Opinion|Videos|November 27, 2025

Nadofaragene re-induction in NMIBC: Bogdana Schmidt, MD, MPH, on patient selection and outcomes

Fact checked by: Benjamin P. Saylor

Schmidt notes that differences in response rates between disease subtypes largely reflect inherent tumor biology.

In this video regarding a recent study evaluating re-induction with nadofaragene firadenovec (Adstiladrin) for BCG-unresponsive non–muscle invasive bladder cancer, Bogdana Schmidt, MD, MPH, an assistant professor of urology at the University of Utah Huntsman Cancer Institute in Salt Lake City, emphasizes that patient preference often drives consideration of this strategy.

Many of her patients travel long distances to a high-volume referral center, making the every-3-month dosing schedule particularly appealing compared with more intensive regimens or radical cystectomy. When patients request another attempt at nadofaragene, she often views re-induction as reasonable—provided they understand that further treatment decisions may still be necessary if disease persists. She is most cautious, however, in patients with T1 + carcinoma in situ (CIS), a group with very high-risk disease where delaying definitive therapy is more concerning. In contrast, she feels comfortable offering re-induction to those with papillary-only disease or CIS ± small-volume high-grade Ta, who tend to respond better.

* _Exercise requirements_:
From the text on nadofaragene re-induction, quote the passage from "Fact checked by: Benjamin" to "of this strategy.". Base every answer only on the text about nadofaragene re-induction.

* _Raw data_:

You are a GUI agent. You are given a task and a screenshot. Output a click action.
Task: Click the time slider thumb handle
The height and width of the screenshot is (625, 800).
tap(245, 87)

* _Solution for this task_:
Fact checked by: Benjamin P. Saylor

Schmidt notes that differences in response rates between disease subtypes largely reflect inherent tumor biology.

In this video regarding a recent study evaluating re-induction with nadofaragene firadenovec (Adstiladrin) for BCG-unresponsive non–muscle invasive bladder cancer, Bogdana Schmidt, MD, MPH, an assistant professor of urology at the University of Utah Huntsman Cancer Institute in Salt Lake City, emphasizes that patient preference often drives consideration of this strategy.